New Haven’s grand list of taxable property grew by 1.5 percent last year, according to city figures released this week.
The latest list of all taxable property, which the city revises each Feb. 1 to get ready for the city budgeting process, represents a $90 million increase over the previous year, Mayor John DeStefano announced in his annual State of the City speech Monday at City Hall.
The new figures put the 2012 grand list at $6,084,699,298. That’s the “net” grand list, after tax-exempt properties are subtracted out. At the current tax rate, 38.88 mills, the grand list would generate an extra $3.3 million in revenue for the city, DeStefano calculated.
DeStefano made that announcement with an asterisk: “A meaningful part” of the projected growth comes from the second year of a phased-in property value for the downtown apartment tower 360 State Street, which is fighting its assessment in court.
“We are in negotiations with the pension fund that owns the property. It is my hope we can settle this dispute in a fashion that is fair to all,” DeStefano said.

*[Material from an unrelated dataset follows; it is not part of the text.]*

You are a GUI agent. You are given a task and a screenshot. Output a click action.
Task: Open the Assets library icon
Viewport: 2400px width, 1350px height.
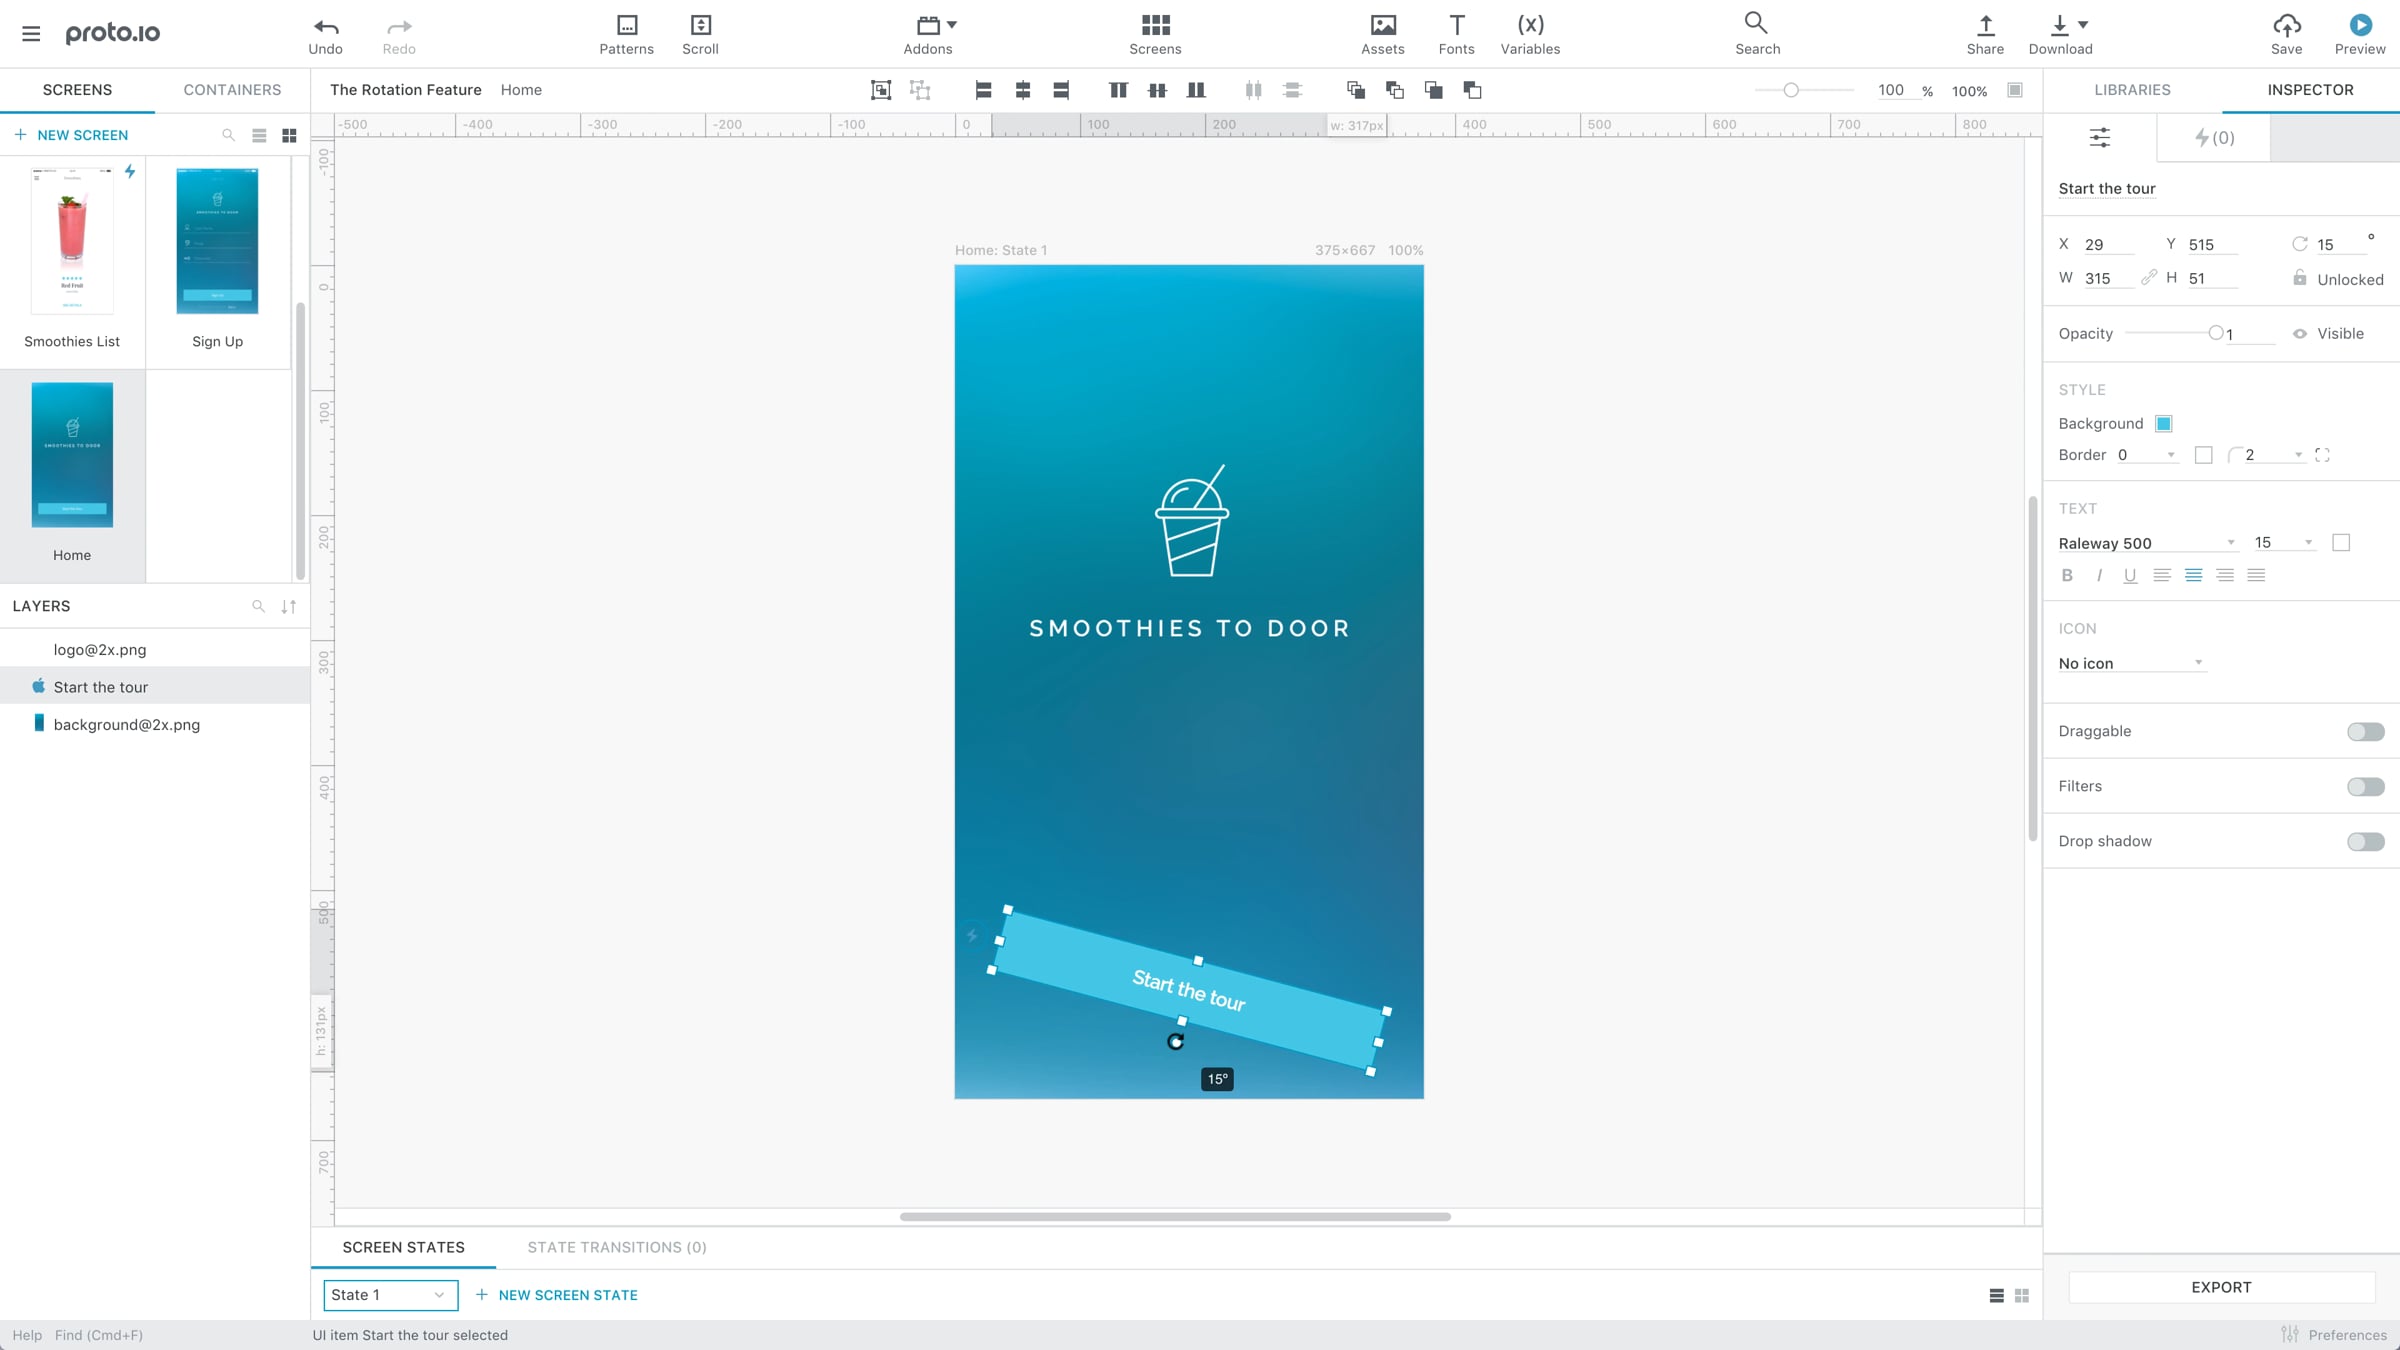(x=1382, y=26)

“More on that later this month,” he added obliquely.
DeStefano said the top 10 taxpayers in the city, all businesses, “are growing disproportionately to the rest of the grand list,” which “eases the burden on residential and small business owners.” Personal property, taxable equipment owned by businesses, “is showing tremendous growth,” he reported, with a 75 percent increase since 1994 and a 48 percent increase in the past five years.
In his State of the City Speech, DeStefano slightly overstated the grand list’s growth. He said it grew by 1.8 percent. The true figure was 1.5 percent, the mayor’s office confirmed Tuesday in response to a query from the Independent.
As he prepares his final city budget before leaving office at the end of this year, DeStefano said he is bracing for cuts in state funding, which comprises a whopping 43 percent of the city budget. Gov. Dannel P. Malloy is set to unveil a proposed budget Wednesday. Malloy announced Tuesday he will increase, not reduce, one major source of state funding to cities, the Education Cost Sharing grant; now municipal leaders like DeStefano will be listening Wednesday to hear about the rest of the picture.
DeStefano said he plans to make a budget address of his own the week of Feb. 25, before releasing his budget proposal.